The problem. Reproduce verbatim the lines of the data from the line containing "Where should I click to: Sort" through the line containing "Open the page", inclusive. Include nothing else.

Data in this exercise.

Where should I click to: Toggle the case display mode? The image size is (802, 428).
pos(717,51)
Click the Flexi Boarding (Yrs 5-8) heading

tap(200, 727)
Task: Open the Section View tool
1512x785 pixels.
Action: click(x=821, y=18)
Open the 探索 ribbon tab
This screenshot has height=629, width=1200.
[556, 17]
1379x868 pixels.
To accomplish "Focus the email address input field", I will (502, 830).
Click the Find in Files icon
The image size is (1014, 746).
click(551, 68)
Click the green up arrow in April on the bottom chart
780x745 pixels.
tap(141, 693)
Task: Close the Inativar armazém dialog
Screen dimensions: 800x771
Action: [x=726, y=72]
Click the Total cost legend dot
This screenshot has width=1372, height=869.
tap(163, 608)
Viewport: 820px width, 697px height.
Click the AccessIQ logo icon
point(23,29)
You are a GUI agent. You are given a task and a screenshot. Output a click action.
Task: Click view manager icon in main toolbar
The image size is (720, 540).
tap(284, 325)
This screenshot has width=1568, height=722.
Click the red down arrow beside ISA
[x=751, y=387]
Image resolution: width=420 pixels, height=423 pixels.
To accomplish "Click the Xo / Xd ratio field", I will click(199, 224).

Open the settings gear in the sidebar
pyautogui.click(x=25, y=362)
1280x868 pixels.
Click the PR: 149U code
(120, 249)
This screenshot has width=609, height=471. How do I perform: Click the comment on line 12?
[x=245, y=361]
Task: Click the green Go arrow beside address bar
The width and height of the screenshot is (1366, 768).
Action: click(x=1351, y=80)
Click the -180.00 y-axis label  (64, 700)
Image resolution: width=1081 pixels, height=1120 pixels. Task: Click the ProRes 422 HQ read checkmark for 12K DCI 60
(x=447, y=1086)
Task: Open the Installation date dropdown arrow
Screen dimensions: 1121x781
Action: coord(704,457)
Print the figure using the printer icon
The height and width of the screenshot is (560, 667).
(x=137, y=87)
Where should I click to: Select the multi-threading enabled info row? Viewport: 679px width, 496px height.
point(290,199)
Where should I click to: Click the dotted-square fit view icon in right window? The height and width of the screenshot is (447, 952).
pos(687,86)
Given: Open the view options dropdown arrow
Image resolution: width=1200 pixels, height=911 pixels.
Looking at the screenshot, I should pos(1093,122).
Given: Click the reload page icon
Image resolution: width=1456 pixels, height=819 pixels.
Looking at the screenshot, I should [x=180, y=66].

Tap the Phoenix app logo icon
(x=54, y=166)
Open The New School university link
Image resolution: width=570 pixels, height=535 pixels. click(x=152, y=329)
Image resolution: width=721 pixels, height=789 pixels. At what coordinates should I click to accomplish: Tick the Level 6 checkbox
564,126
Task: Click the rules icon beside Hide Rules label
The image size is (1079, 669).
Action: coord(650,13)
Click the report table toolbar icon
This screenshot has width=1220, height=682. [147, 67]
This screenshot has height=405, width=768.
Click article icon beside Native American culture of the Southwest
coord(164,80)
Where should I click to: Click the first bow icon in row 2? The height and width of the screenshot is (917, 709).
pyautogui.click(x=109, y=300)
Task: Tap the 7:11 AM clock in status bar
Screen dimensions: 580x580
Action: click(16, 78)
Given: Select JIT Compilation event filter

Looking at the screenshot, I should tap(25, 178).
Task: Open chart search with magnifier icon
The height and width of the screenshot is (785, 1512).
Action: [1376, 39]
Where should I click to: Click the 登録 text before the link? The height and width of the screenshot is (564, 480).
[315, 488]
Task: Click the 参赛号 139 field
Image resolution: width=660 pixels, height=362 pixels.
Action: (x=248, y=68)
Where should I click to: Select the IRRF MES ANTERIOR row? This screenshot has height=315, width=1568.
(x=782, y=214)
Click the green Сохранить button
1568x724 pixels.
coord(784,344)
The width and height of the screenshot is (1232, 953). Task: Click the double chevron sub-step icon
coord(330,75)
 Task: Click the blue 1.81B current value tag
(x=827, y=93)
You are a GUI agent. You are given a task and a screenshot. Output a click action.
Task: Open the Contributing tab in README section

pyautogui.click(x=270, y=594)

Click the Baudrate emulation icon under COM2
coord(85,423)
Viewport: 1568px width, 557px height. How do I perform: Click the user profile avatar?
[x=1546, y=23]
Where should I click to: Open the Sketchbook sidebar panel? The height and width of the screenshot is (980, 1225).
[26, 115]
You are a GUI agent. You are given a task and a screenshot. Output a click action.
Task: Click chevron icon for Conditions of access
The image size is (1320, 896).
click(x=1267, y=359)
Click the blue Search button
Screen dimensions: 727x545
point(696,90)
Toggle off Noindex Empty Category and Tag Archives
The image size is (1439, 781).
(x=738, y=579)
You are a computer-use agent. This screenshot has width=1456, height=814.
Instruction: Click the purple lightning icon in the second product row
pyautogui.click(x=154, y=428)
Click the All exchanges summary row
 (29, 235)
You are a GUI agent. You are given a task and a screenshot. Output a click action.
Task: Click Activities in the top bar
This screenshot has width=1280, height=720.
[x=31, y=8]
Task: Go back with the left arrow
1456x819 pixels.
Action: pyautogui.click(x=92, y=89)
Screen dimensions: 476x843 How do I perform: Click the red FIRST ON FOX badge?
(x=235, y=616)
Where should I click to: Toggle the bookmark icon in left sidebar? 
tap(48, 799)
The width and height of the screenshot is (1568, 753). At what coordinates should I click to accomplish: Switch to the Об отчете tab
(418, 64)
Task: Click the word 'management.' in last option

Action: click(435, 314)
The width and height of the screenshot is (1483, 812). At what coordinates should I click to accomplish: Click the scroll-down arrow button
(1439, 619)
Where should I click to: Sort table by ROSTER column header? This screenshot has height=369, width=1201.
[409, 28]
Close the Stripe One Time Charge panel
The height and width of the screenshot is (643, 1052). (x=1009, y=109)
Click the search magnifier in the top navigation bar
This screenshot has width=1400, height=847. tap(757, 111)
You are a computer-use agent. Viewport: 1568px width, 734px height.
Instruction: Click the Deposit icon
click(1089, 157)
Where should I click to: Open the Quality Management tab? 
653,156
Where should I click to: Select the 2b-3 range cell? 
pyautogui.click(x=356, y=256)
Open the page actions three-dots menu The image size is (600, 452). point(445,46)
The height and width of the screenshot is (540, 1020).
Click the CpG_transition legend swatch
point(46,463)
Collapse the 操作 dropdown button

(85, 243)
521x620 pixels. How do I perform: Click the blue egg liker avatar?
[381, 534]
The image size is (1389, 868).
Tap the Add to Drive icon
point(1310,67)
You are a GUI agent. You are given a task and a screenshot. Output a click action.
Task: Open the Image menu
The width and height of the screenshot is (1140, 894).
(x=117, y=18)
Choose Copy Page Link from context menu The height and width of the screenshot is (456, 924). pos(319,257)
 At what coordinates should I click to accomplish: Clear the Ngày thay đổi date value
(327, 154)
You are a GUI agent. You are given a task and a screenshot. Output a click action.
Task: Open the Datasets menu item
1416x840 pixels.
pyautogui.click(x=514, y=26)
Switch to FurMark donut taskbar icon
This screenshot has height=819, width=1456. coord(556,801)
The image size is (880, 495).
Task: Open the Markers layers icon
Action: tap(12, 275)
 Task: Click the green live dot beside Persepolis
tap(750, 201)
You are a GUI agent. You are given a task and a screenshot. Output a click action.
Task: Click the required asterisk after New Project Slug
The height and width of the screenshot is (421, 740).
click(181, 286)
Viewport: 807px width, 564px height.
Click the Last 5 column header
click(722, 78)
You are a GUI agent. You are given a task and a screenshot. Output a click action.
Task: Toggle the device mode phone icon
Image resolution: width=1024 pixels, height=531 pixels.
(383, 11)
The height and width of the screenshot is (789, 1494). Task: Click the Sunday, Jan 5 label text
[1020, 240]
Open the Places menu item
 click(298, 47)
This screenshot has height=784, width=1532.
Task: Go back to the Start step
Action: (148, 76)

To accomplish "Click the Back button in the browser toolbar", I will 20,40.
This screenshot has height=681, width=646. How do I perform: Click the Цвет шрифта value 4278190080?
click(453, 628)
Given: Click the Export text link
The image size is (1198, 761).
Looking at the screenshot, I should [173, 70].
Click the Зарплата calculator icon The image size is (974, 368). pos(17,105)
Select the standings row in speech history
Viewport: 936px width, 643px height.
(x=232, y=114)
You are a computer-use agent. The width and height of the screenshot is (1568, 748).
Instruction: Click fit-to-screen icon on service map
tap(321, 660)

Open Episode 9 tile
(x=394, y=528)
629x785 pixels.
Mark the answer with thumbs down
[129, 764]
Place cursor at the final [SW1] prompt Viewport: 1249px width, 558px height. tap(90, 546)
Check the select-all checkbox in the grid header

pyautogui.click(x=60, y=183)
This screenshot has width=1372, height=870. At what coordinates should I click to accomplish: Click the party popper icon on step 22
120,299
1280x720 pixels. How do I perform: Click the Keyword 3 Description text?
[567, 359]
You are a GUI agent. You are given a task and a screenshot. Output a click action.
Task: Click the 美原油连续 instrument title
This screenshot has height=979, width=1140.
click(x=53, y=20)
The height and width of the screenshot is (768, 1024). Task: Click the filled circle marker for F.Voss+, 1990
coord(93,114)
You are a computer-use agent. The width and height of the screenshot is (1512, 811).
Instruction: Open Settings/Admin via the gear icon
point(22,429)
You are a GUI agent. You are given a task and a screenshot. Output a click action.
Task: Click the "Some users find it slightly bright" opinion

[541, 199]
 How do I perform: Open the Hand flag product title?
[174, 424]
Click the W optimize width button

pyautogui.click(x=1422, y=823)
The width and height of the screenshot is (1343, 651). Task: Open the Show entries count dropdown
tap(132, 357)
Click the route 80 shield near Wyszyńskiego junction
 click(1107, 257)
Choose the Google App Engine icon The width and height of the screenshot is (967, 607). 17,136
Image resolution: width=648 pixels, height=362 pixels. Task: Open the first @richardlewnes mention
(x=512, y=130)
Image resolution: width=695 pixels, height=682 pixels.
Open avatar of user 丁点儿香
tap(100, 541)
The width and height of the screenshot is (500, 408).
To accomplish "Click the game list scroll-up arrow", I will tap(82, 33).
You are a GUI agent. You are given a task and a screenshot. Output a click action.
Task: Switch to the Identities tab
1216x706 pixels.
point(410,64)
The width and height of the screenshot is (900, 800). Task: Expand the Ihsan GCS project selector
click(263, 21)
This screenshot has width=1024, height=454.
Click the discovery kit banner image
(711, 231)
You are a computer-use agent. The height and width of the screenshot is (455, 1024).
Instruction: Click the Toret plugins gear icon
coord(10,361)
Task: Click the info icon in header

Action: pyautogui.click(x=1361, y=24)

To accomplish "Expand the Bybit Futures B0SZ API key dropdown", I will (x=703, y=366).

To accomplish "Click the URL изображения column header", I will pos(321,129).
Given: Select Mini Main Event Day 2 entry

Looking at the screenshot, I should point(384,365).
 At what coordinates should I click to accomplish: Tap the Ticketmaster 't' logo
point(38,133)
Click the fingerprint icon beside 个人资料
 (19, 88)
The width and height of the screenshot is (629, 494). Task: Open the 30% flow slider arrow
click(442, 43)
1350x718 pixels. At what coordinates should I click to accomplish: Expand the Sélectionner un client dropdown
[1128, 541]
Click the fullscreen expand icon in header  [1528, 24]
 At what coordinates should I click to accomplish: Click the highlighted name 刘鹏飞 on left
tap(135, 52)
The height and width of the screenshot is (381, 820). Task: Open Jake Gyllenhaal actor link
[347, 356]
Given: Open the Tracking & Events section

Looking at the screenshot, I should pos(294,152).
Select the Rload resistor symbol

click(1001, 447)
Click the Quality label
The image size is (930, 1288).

Output.
Where should I click to: Sort table by ROSTER column header? This screenshot has height=369, width=1201.
[409, 28]
Close the Stripe One Time Charge panel
The height and width of the screenshot is (643, 1052). (x=1009, y=109)
Click the search magnifier in the top navigation bar
This screenshot has width=1400, height=847. tap(757, 111)
You are a computer-use agent. Viewport: 1568px width, 734px height.
Instruction: Click the Deposit icon
click(1089, 157)
Where should I click to: Open the Quality Management tab? 
653,156
Where should I click to: Select the 2b-3 range cell? 
pyautogui.click(x=356, y=256)
Open the page actions three-dots menu The image size is (600, 452). point(445,46)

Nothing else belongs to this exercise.